> _文档段落_
中国人民大学高瓴人工智能学院与至知科技 5 月 30 日联合开源 ClawGym,一个全栈智能体训练框架,仓库一周内冲到 2.5k 星。它的卖点不是训大模型,而是给中小模型做智能体对齐——RLHF、工具调用、多轮规划、评测一条龙,主打「能跑能调能评测」,瞄准 2026 这个「智能体元年」里大量缺乏训练基建的团队。
项目负责人、人大高瓴 AI 学院执行院长、正教授 Wen Jirong 在发布说明里写:「现在做智能体的团队 80% 卡在训练基建上,要么自己拼一堆零散脚本,要么花大价钱买闭源平台。ClawGym 想做的是把这些零件标准化,让一个三人小团队也能跑通完整的 agent 训练闭环。」

三个模块拼成闭环
ClawGym 分三层:训练层(支持 PPO、DPO、GRPO 三种对齐算法,可一键切换)、工具层(内置 40+ 工具沙箱,覆盖代码执行、网页检索、文件操作、数据库查询)、评测层(自带 12 套 agent benchmark,含 SWE-Bench、WebArena、ToolBench 的精简版)。三层用统一的 YAML 配置串起来,改一个参数全链路生效。
框架对硬件门槛压得很低。官方文档给的最小配置是单张 RTX 4090(24GB),能跑通 7B 模型的完整 agent 对齐,这是大多数高校实验室和创业团队能负担的规格。对比同类闭源平台动辄要求 8 张 A100 起步,ClawGym 的门槛低了一个数量级。
评测层是真正的杀手锏
多数开源训练框架只管训,不管评。ClawGym 把评测做成一等公民——训练过程中每隔 N 步自动跑一遍 agent benchmark,把成功率、工具调用准确率、平均步数三条曲线实时画出来。至知科技 CTO Li Heng 解释这个设计:「智能体训练最大的坑是『训练 loss 在降,实际任务能力在退』。不实时评测根本发现不了这种隐性退化。」

> _已存储的数据集条目_
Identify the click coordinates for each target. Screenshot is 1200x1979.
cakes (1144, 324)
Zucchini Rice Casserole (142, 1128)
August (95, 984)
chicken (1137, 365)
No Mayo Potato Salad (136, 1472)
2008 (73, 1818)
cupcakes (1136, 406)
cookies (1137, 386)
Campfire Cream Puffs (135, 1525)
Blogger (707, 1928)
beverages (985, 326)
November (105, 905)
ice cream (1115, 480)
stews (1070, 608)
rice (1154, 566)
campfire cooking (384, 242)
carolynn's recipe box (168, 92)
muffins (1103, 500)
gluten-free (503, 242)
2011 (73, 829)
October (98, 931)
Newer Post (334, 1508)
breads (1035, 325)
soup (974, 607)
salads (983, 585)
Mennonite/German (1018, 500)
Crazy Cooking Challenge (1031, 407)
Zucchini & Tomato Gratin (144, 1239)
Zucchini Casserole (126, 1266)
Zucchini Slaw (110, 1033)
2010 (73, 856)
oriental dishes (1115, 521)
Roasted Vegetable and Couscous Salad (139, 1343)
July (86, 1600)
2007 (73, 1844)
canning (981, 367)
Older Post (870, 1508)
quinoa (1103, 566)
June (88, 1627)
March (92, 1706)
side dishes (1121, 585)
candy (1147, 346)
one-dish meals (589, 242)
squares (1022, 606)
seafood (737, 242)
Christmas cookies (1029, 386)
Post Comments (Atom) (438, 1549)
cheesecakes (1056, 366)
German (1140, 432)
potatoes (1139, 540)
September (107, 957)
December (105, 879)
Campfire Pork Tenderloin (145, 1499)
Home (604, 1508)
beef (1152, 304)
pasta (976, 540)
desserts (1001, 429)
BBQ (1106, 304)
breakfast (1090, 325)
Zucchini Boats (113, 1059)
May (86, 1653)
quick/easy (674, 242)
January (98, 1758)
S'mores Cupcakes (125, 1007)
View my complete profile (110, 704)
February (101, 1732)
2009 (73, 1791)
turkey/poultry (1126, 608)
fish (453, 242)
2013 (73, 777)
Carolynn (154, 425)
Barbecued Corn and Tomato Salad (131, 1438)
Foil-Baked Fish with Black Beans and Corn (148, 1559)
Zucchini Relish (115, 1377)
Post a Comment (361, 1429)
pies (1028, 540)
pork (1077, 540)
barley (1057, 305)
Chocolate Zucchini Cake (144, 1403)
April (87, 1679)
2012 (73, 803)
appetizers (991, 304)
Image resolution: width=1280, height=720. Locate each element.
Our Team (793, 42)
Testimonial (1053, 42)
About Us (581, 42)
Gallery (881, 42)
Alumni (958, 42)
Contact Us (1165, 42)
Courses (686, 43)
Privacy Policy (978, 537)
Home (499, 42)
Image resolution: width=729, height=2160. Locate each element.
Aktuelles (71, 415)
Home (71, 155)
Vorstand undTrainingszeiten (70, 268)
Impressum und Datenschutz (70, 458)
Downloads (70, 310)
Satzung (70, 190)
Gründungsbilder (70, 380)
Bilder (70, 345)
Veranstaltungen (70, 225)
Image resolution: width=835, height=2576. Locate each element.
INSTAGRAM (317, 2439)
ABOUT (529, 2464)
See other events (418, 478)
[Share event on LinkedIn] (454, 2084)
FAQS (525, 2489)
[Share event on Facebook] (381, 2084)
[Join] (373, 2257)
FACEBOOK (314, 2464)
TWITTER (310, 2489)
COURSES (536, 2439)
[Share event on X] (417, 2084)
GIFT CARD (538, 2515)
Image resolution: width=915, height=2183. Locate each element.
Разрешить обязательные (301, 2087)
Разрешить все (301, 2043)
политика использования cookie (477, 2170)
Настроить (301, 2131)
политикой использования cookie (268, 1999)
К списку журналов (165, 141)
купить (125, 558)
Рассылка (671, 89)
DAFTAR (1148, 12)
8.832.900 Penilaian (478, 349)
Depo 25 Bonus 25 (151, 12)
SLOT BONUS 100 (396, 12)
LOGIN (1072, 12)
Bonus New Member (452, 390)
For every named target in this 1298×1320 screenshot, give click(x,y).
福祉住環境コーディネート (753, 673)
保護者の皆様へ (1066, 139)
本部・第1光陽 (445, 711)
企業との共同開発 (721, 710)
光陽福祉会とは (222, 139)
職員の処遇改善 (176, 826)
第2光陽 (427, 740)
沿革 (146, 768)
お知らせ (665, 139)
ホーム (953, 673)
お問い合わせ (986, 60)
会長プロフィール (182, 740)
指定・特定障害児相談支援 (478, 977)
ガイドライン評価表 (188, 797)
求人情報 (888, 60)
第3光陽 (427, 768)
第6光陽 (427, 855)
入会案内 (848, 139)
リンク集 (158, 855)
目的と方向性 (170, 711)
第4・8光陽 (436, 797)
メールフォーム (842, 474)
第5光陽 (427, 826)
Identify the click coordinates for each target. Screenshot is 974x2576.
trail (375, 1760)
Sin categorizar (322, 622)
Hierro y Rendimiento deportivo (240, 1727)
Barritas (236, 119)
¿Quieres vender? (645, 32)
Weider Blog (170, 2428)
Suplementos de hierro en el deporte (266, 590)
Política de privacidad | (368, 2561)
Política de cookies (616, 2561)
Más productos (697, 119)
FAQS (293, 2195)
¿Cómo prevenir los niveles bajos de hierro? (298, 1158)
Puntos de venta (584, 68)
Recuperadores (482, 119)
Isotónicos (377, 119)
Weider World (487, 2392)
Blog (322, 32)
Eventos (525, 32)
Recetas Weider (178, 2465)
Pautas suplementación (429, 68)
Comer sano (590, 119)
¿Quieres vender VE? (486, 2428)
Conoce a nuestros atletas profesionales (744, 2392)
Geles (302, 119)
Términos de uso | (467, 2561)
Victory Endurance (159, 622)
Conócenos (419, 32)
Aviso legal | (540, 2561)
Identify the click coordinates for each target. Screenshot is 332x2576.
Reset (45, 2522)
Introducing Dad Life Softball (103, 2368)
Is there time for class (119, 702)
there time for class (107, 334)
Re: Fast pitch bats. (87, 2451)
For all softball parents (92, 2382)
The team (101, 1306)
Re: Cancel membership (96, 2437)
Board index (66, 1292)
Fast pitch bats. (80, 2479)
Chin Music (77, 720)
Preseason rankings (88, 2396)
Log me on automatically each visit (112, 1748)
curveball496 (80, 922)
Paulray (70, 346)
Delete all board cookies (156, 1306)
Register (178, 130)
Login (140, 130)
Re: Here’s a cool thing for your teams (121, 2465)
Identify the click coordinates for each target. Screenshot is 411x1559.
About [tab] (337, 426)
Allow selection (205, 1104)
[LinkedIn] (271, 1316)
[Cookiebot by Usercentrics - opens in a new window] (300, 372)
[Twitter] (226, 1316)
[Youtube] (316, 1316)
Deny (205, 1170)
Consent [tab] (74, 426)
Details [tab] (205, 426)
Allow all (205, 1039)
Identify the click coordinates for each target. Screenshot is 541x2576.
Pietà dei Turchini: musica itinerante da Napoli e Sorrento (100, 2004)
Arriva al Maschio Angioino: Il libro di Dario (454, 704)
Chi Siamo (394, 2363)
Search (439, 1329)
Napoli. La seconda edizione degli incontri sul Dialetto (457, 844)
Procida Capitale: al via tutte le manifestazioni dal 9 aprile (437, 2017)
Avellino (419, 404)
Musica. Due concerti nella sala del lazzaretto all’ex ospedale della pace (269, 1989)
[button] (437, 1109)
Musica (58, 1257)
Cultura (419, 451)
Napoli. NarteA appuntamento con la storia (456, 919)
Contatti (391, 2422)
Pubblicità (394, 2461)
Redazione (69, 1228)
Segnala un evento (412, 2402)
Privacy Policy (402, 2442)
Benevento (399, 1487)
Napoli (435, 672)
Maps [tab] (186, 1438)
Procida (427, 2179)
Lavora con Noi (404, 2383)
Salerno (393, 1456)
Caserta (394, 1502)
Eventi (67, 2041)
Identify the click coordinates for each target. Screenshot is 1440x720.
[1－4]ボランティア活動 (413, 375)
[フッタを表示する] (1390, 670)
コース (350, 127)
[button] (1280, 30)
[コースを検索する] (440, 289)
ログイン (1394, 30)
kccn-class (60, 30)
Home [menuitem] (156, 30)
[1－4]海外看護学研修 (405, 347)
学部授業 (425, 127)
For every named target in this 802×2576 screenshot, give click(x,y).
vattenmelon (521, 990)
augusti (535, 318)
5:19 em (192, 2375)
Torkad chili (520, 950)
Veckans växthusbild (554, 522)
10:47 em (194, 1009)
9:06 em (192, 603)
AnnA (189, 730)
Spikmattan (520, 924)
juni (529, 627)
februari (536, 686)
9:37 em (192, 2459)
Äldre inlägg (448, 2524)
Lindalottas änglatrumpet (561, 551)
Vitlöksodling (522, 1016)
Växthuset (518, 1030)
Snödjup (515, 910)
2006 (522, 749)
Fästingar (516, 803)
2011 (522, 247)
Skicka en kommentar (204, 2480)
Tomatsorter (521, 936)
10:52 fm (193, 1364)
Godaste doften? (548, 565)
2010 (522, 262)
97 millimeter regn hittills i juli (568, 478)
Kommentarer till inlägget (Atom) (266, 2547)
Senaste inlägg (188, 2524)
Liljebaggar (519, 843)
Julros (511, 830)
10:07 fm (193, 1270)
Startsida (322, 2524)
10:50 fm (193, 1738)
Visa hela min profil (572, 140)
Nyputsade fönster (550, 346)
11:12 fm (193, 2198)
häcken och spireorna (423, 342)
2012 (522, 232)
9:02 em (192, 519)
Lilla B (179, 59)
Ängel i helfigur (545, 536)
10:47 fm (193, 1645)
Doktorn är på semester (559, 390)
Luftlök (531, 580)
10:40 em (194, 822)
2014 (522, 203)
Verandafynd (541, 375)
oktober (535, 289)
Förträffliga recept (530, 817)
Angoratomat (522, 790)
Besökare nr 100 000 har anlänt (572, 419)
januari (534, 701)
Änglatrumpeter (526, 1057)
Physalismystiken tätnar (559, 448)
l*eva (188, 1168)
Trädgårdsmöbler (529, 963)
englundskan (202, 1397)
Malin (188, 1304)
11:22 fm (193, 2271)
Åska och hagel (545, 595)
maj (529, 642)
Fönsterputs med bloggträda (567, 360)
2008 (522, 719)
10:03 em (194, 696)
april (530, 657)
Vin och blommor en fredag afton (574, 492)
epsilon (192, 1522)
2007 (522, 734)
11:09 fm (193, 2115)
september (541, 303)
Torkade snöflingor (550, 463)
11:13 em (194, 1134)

> _任务说明_
请从关于 ClawGym 智能体训练框架的那篇报道的最后一句之后接着续写。

> _任务答案_
社区第一波反馈
开源一周,issue 区已经有 137 条讨论。最高赞的需求是「支持 Qwen3 和 GLM-5 系列」,maintainer 回应说 6 月中旬补上。也有质疑声:有用户测试发现内置工具沙箱的代码执行环境对 Windows 支持不完整,只在 Linux 下完整可用。Wen Jirong 在 issue 里承认了这个限制,说团队优先级是 Linux + Docker,Windows 原生支持要排到 Q3。
中小团队的 agent 训练基建窗口正在打开
ClawGym 真正值得记的,是它把智能体训练从「大厂闭源平台垄断」往「开源标准化框架」推了一步。过去一个三人团队想跑通 agent 对齐,要么拼一堆零散脚本,要么按月付费买闭源平台;现在单张 4090 加一份 YAML 配置就能起步。一旦中小团队都能用统一框架跑通训练闭环,智能体应用的供给侧会快速膨胀。下半年国内做垂直 agent 的创业公司大概率会有一批直接基于 ClawGym 起步,省下自建基建的半年时间——这种「基建被开源拉平」的节点,往往比某个大模型刷新榜单更能改变行业格局。